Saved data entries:

——

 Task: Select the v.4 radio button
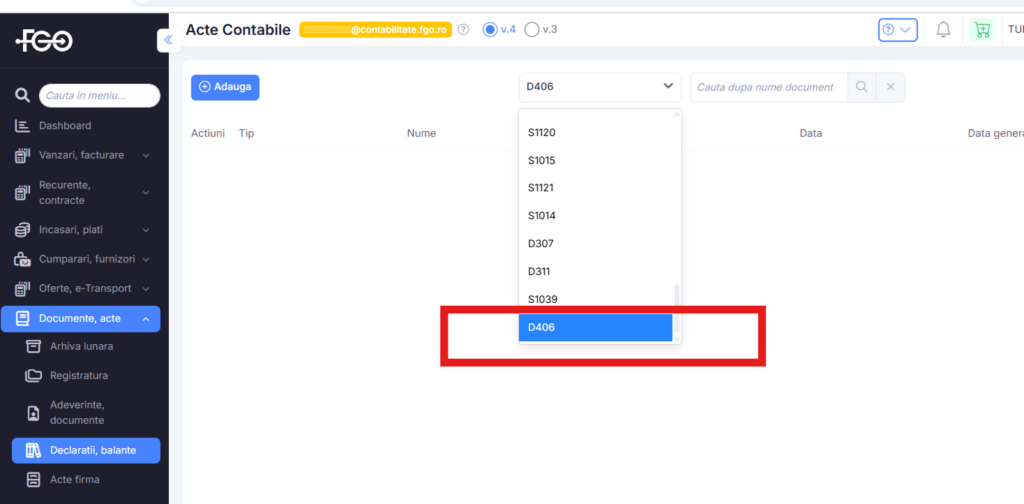pyautogui.click(x=490, y=30)
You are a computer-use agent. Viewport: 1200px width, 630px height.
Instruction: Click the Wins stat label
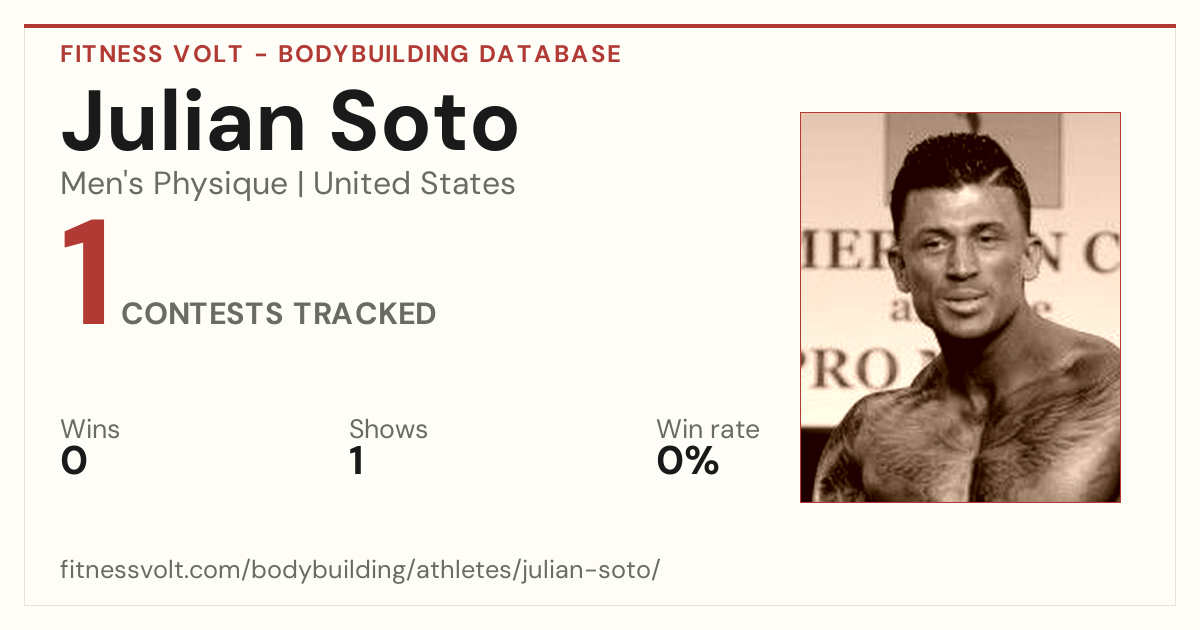point(90,429)
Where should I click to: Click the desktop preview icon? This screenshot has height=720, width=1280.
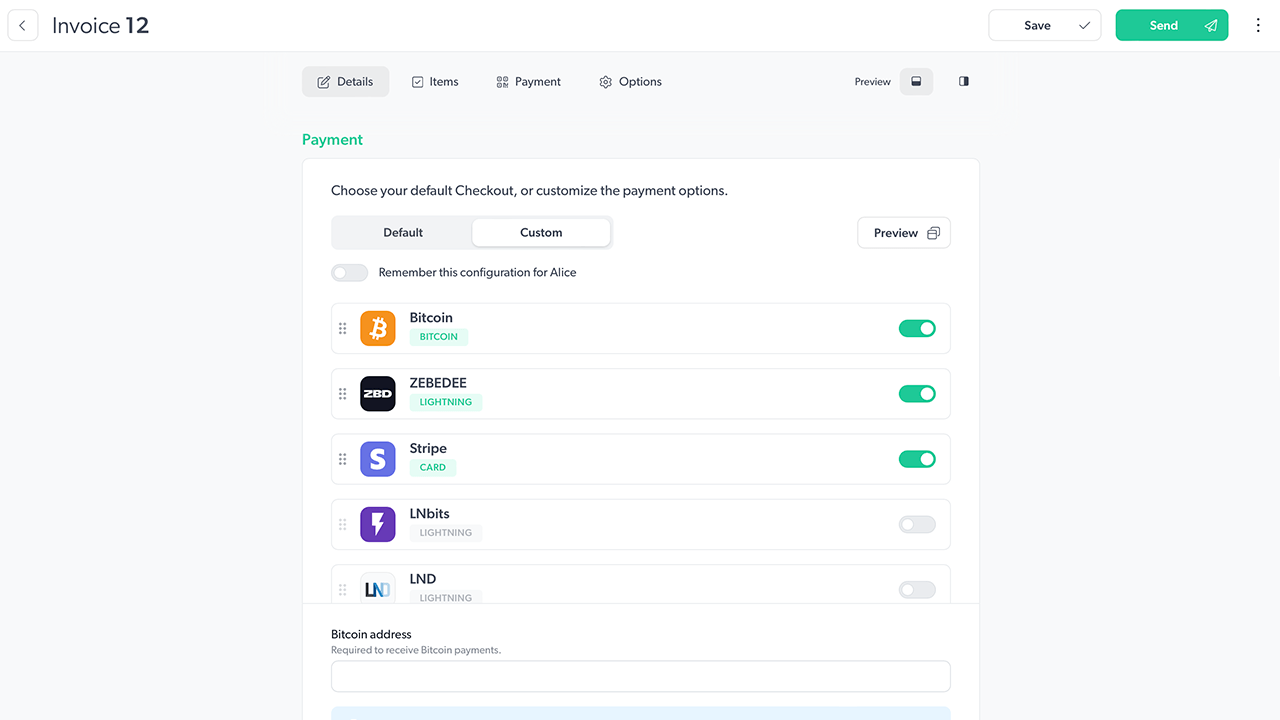pyautogui.click(x=916, y=81)
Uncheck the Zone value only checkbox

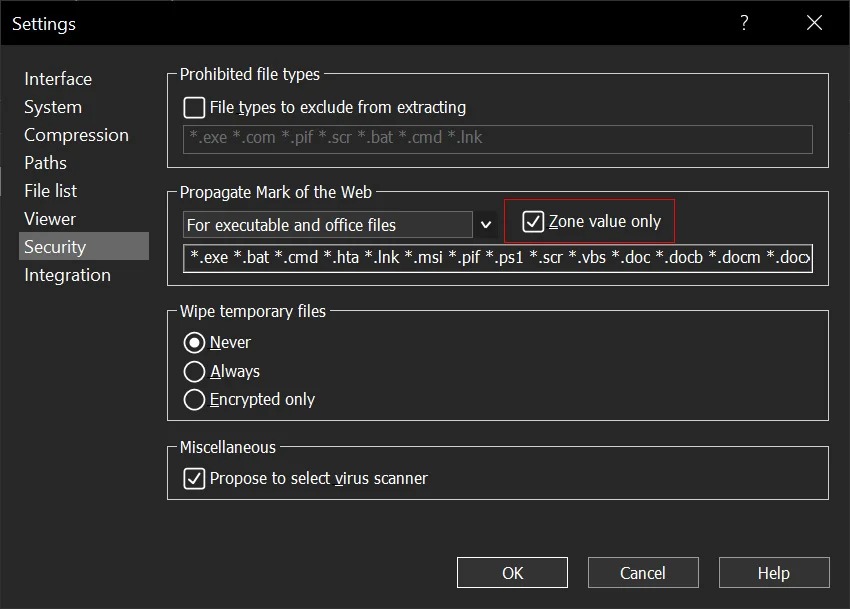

——

# Instructions to follow
Pictures don't belong in the copy. Retype exactly the lines from the one with "Where should I" through the last line of the records.

# Answer to this problem
Where should I click to: Click the desktop preview icon? This screenshot has height=720, width=1280.
pyautogui.click(x=916, y=81)
Uncheck the Zone value only checkbox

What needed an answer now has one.